In the material below, the lines from the one containing "1024x768 pixels." through the one containing "Given: Click the 新建规则 icon in actions pane" are to be given again exactly, ends included, and no others.

START Records to use

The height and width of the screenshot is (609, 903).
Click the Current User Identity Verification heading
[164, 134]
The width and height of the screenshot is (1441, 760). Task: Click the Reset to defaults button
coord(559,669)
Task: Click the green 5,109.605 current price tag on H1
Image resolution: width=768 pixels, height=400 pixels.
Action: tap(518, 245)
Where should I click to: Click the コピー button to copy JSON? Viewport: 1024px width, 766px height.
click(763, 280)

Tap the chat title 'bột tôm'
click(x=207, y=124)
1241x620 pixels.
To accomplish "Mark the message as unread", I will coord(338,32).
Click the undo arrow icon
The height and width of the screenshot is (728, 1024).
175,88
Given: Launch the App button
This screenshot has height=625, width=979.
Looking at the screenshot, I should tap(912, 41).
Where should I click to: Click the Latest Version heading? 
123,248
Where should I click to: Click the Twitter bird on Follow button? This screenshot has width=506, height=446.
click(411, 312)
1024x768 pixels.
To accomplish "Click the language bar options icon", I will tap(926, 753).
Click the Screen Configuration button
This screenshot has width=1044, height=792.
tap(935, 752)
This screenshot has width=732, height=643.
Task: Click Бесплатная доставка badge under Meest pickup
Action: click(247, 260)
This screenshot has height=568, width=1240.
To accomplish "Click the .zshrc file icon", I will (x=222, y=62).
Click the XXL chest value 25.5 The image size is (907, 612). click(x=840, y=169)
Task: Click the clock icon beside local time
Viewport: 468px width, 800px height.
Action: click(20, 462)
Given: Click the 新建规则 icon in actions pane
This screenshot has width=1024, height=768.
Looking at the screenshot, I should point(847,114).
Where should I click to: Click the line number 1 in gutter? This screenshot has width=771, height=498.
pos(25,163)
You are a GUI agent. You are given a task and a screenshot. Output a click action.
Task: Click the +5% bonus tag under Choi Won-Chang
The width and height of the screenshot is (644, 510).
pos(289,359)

END Records to use

Completed task |
1024x768 pixels.
To accomplish "Click the language bar options icon", I will tap(926, 753).
Click the Screen Configuration button
This screenshot has width=1044, height=792.
tap(935, 752)
This screenshot has width=732, height=643.
Task: Click Бесплатная доставка badge under Meest pickup
Action: click(247, 260)
This screenshot has height=568, width=1240.
To accomplish "Click the .zshrc file icon", I will (x=222, y=62).
Click the XXL chest value 25.5 The image size is (907, 612). click(x=840, y=169)
Task: Click the clock icon beside local time
Viewport: 468px width, 800px height.
Action: click(20, 462)
Given: Click the 新建规则 icon in actions pane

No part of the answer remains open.